If you would like to learn more about role of scientific research in promoting progress, read my book From Poverty to Progress: How Humans Invented Progress, and How We Can Keep It Going.

Key Take-aways

  • Since Francis Bacon, the dominant paradigm for research has been that government funding of basic science will lead to technological innovation which will in turn leads to economic growth.
  • Alternatively, Adam Smith believed that new technology comes from industrial improvements to existing technology. Academic science played only a small role.
  • In Britain and the USA during the Industrial Revolution, scientists were self-funded hobbyists or were funded by industry or private organizations.
  • Then during WWI, WWII and the Cold War, the governments of those nations increasingly funded science for military reasons.
  • Even after the end of the wars, the new funding continued because the scientists want the funding.
  • As nations increase in wealth, they devote greater resources to science regardless of government policy.
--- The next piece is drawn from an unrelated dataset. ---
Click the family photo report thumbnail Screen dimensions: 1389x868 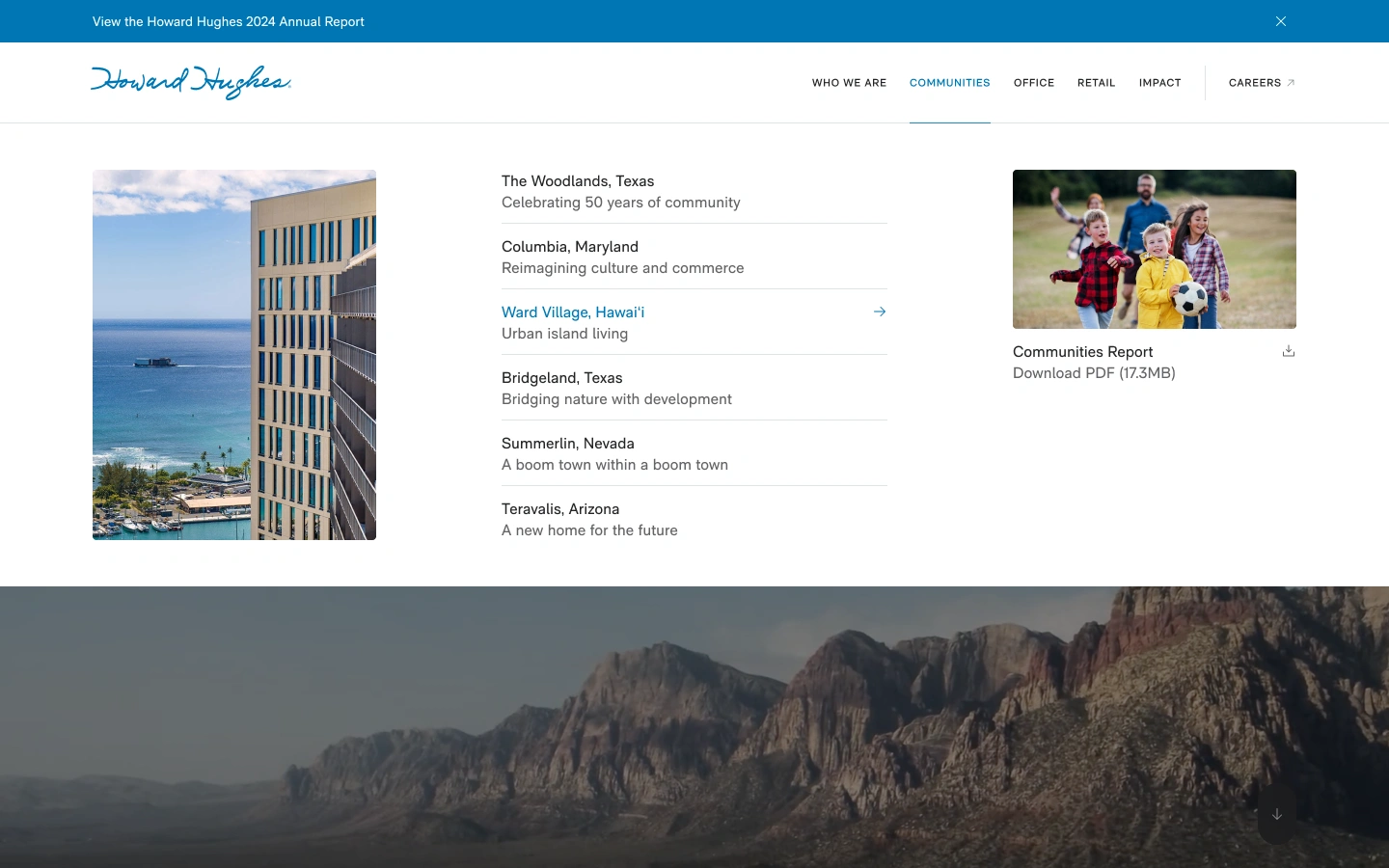tap(1154, 249)

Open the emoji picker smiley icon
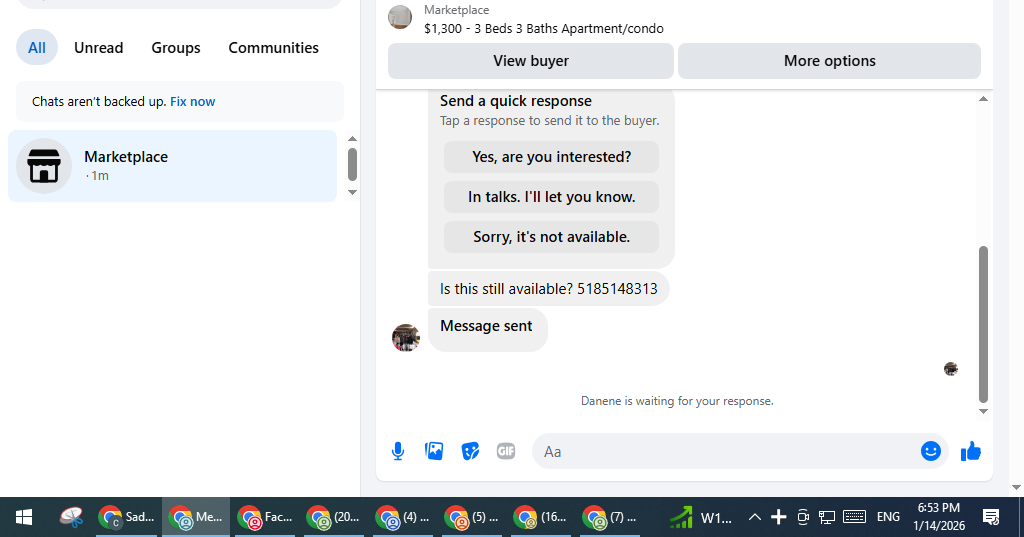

Poorer nations do not need to fund science, because they can copy the rich nations.
  • Government funding of science tends to crowd out private funding because of the finite number of scientists. In addition, it changes their purpose toward political or military ends.
  • Basic science, applied science and technology are relatively isolated from each other. Progress within the technology field comes from recombination of existing technologies, not breakthroughs in science. Same for the other fields.
  • The greatest cross-fertilization among basic science, applied science and technology comes from the opposite direction: new technologies make scientific research much productive.
  • The biggest technological breakthroughs coming from science come not from the original researchers who made the breakthrough. They come from those who read their writing, understand the technological implications, and then create a new technology based upon those principles. This is the second-mover advantage.
  • The problem is that only scientists actively working within the field can understand the work of other scientists. That is why private industry pays for scientists: not for what they do, but for what they read.
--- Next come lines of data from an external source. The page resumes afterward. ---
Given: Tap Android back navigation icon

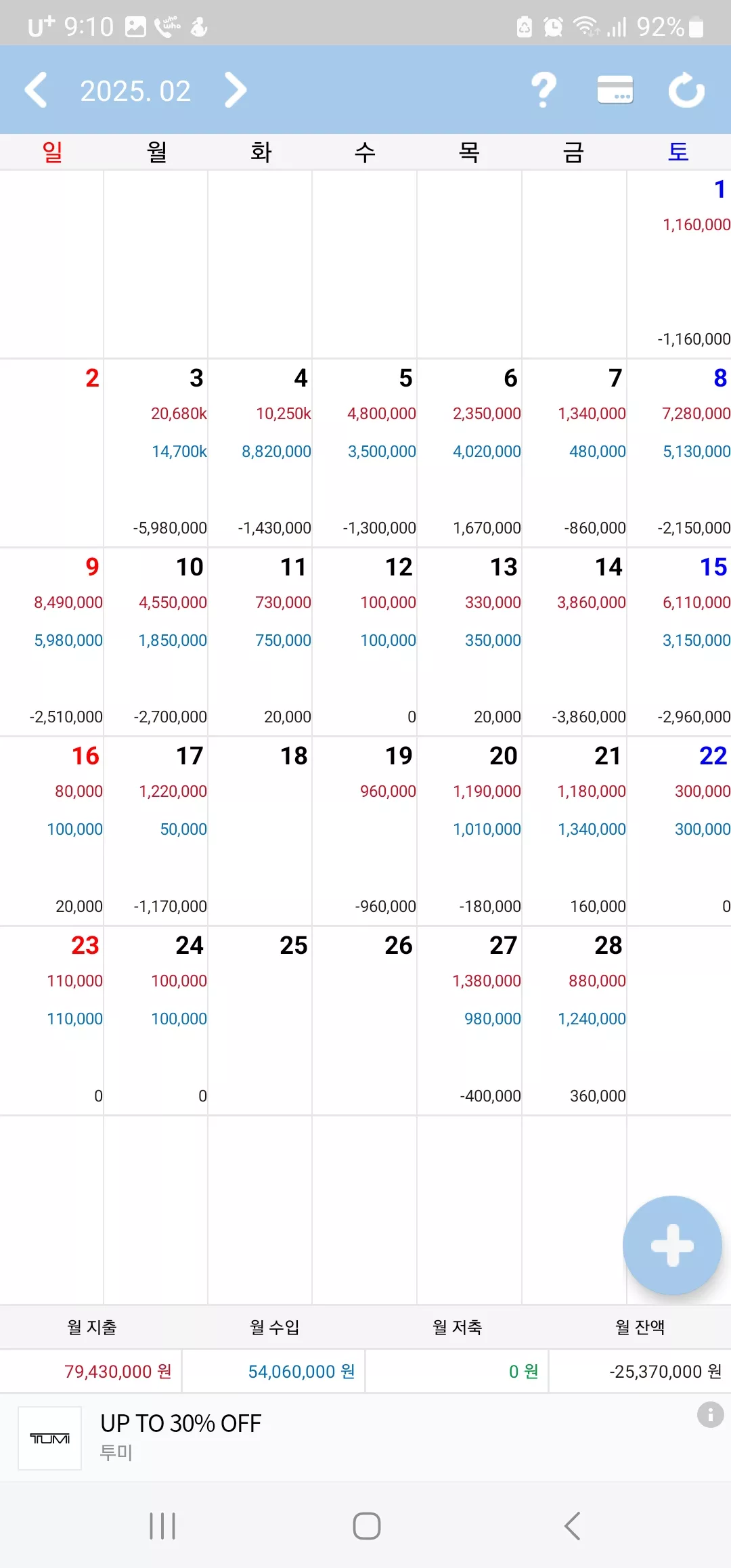Looking at the screenshot, I should tap(573, 1526).
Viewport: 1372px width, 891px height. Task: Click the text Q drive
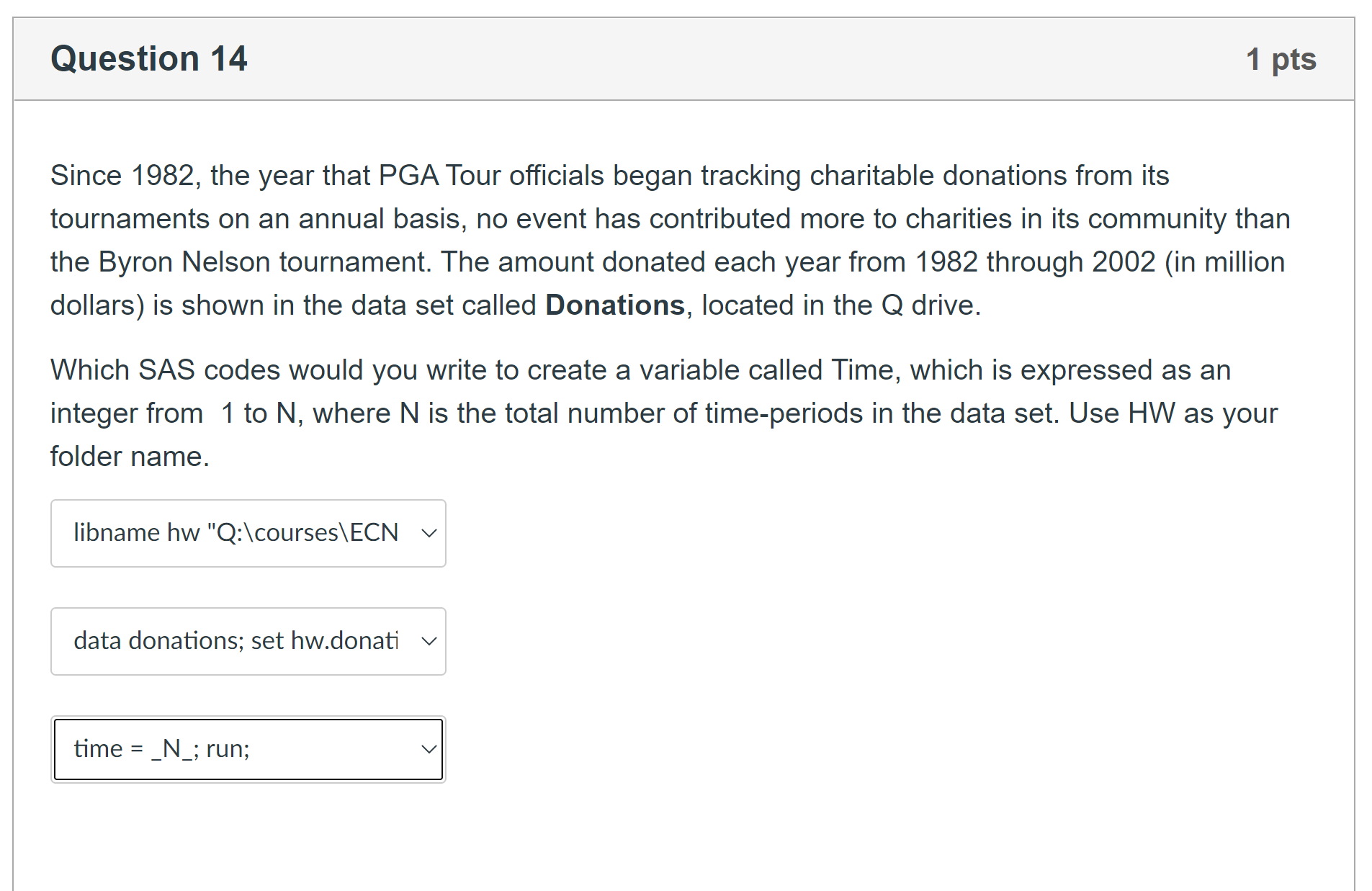point(930,305)
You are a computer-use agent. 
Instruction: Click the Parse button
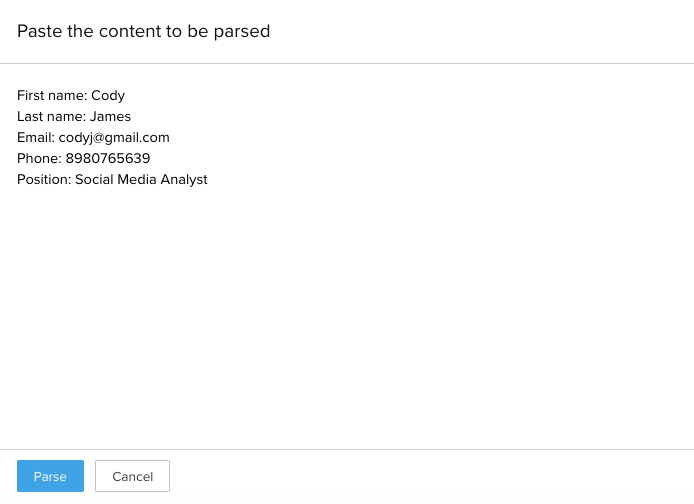tap(50, 476)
Important Quotes from Book

During the twentieth century the governments of all advanced countries started to fund research… This book was written to make an audit of these different policies. Should governments fund science? If so, by how much? If not, why not? The debate is an old one, and it goes back to two Britons, Francis Bacon and Adam Smith.

Bacon … invented a new intellectual model. Where medieval philosophers had advocated deduction, Bacon honoured induction as the finest of scientific achievements: Bacon believed that a researcher, on discovering new facts, could thus induce new laws of nature. Bacon went further still – he invented the concept of progress, or progression as he called it.
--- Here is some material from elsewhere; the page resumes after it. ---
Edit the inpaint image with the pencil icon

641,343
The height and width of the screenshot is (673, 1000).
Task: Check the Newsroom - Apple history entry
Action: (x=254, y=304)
It was Bacon, therefore, who first proposed the ‘linear’ model of technological advance:

  • Government-funded academic research leads to:
  • Pure Science, which leads to:
  • Applied Science or technology, which leads to:
  • Economic growth

Smith, however, disagreed with Bacon over the source of technology. Bacon supposed it would flow from academic science, Smith observed that it arose from within industry itself.

Smith enumerated the three major sources of new technology. Pride of place, again, went to the factories:.. Almost as important as a source of new technology, in Smith’s judgment, were the factories that supplied other factories.. Only third, and least important, was the input that flowed from academic sciences.

Where Bacon believed that it would flow from academic science, Smith maintained that it largely derived from the industrial development of pre-existing technology. Indeed, Smith went even further – he actually reversed the intellectual flow – he believed that most advances in science were not made by academics at all, but by industrialists or by others working outside academia.

In summary, Smith did not believe that applied science flowed very much from pure science; indeed, he believed the opposite was as likely to be true. Moreover, he believed that applied science or technology sprang from the market place, spawned by individuals or companies competing for profits. In as much as advances in technology did emerge from pure science, Smith did not believe that that justified government spending. Smith feared the economic consequences of the increased taxation that would entail, he distrusted any measure that increased the power of politicians, and he distrusted the capacity of academics to work without immediate goads. He believed that private sources (students’ fees, endowments and consultancies) would provide enough funding for university science to meet the needs of the economy.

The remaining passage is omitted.